A Bologna una donna di 85 anni ha rifiutato il ricovero nonostante fosse positiva al Covid, con “una brutta polmonite” e non fosse vaccinata

No Vax operatrice sanitaria morta francia

A 85 anni, non vaccinata, positiva al Coronavirus, una anziana donna di Bologna ha prima rifiutato le cure a casa, poi il ricovero in ospedale. La storia – raccontata dall’edizione locale odierna di Repubblica – sembra avere dell’incredibile. A parlarne è stata la dottoressa Sara Moretti, che fa parte delle squadre Usca che visitano a domicilio i pazienti Covid. “Riceviamo le chiamate dai medici di famiglia e contattiamo i pazienti per un primo triage telefonico, in modo da valutare il grado di urgenza. Già all’inizio la nuora della signora ci aveva detto che si stava facendo curare e non aveva bisogno della nostra visita. Abbiamo ricontattato la famiglia ed è servita un’opera di convincimento per andare da loro. Abbiamo fatto un’ecografia alla signora: aveva una polmonite molto brutta, aveva bisogno di andare in ospedale. Ma lei ha cominciato a urlare – mi sono stupita anche di questo, visto che era affannata – dicendo che non aveva bisogno di andare da nessuna parte e che stava bene. Allora abbiamo contattato il figlio al telefono: anche lui era contrario al ricovero. Alla fine, visto che aveva un’insufficienza respiratoria, abbiamo attivato i servizi per far portare l’ossigeno a casa”.

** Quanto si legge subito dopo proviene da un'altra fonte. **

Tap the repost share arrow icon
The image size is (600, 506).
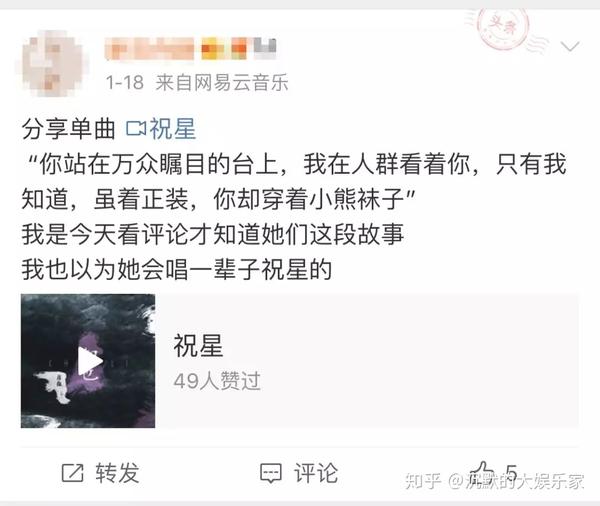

Bologna, donna di 85 anni non vaccinata rifiuta il ricovero

Il marito della donna si è positivizzato anche se da vaccinato, ma aveva fatto soltanto la prima dose. La dottoressa Moretti ha aggiunto: “Quando siamo andati in casa per la visita, la nuora ci ha riso dietro per com’eravamo vestite. Faceva battutine su come facessimo a visitare con il nostro tutone, sembrava quasi divertita dalla scena. Poi si è resa conto della gravità della situazione ed è diventata seria. La mia collega le ha detto: “Non è divertente stare qui dentro”. E si è zittita. Ci siamo sentite infastidite dal fatto che sembrava che loro stessero facendo un favore a noi nel farsi visitare. Si rimane un po’ disarmati perché a volte non c’è dialogo”.